2

I recently started using Metaflow for my hyperparameter searches. I'm using a foreach for all my parameters as follows:

from metaflow import FlowSpec, step

@step
def start_hpo(self):
    self.next(self.train_model, foreach='hpo_parameters')

@step
def train_model(self):
    # Trains model...

This works as it starts the step train_model as intended but unfortunately it wants to parallelise all steps at once. This causes my gpu / cpu to run out of memory instantly failing the step.

Is there a way to tell metaflow to do these steps linearly / one at a time instead or another workaround?

Thanks

BBQuercus
  • 819
  • 1
  • 11
  • 28

2 Answers2

2

@BBQuercus You can limit parallelization by using the --max-workers flag.

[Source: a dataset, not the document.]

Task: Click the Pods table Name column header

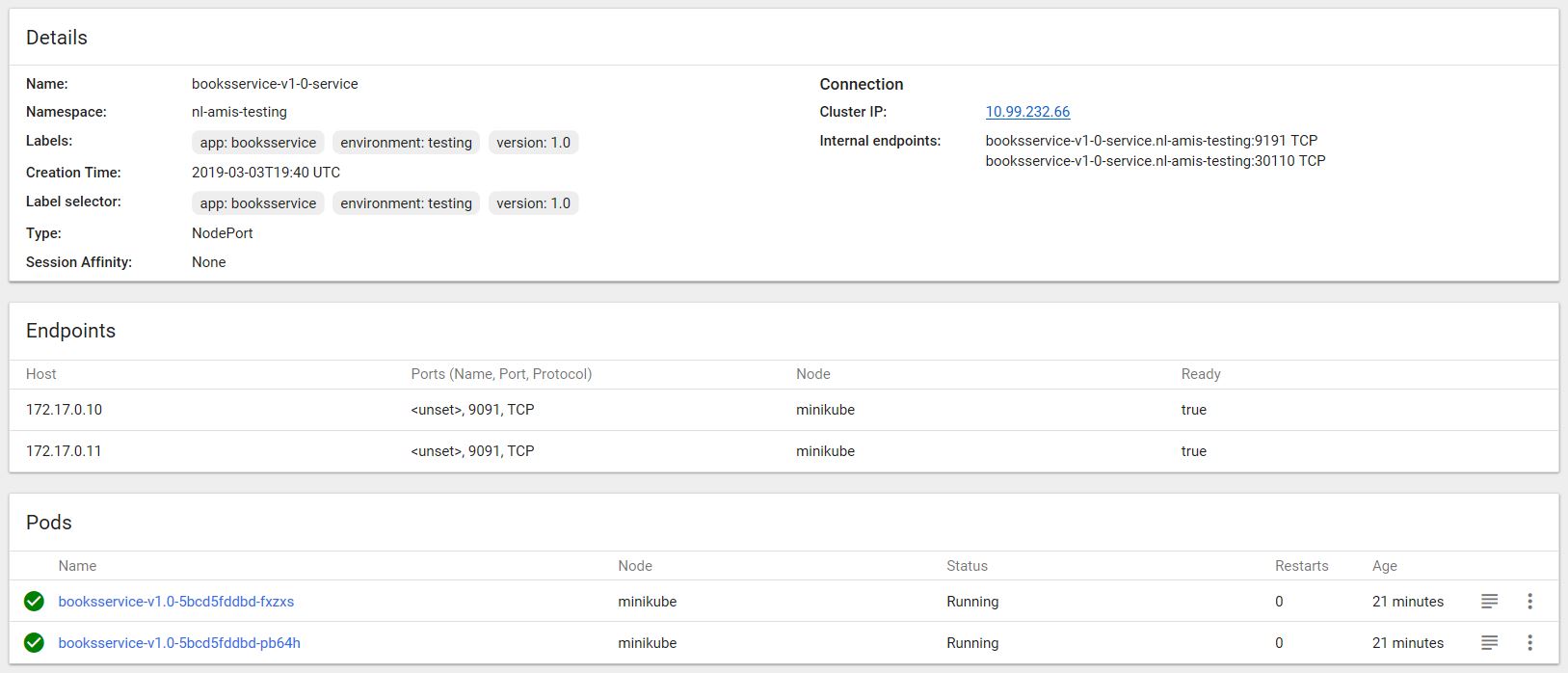Action: point(77,566)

Currently, we run no more than 16 tasks in parallel and you can override it as python myflow.py run --max-workers 32 for example.

Savin
  • 141
  • 6
  • is there a way to specify this for a particular step, or customize the `max-workers` in different steps launched by `foreach`? – themantalope Apr 05 '20 at 19:41
  • 1
    Not currently, we just opened a Github issue tracking the feature request - https://github.com/Netflix/metaflow/issues/172 – Savin Apr 06 '20 at 21:30
0

As mentioned, you can control this at a flow-level using the --max-workers flag.

To permanently override the --max-workers flag for a flow, here is a decorator. This decorator can also be used to override other Metaflow flags as well, such as --max-num-splits.

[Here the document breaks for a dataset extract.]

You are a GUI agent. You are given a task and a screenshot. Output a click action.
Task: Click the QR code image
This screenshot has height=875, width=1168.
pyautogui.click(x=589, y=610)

def fix_cli_args(**kwargs: Dict[str, str]):
    """
    Decorator to override Metaflow CLI arguments.

    Usage:
        @fix_cli_args(**{"--max-workers": "1", "--max-num-splits": "100"})
        class InferencePipeline(FlowSpec): ...

    Warnings:
        If the argument is specified by the user, it will be overridden by the value specified in the decorator and a
        warning will be raised.
    """

    def decorator(pipeline):
        def wrapper():
            if "run" not in sys.argv and "resume" not in sys.argv:
                # ignore this decorator if we are not running or resuming a flow
                return pipeline()
            for arg, val in kwargs.items():
                if arg in sys.argv:  # if arg was passed, override it
                    ind = sys.argv.index(arg)
                    logger.warning(f"`{arg}` arg was passed with value `{sys.argv[ind + 1]}`. However, this value will"
                                   f"be overriden by @fix_cli_args with value {val}")
                    sys.argv[ind + 1] = val  # replace the val
                else:  # otherwise, add (arg, val) to the call
                    sys.argv.extend([arg, val])
            logger.info(f"Fixed CLI args for {kwargs.keys()}")
            return pipeline()

        return wrapper

    return decorator
crypdick
  • 16,152
  • 7
  • 51
  • 74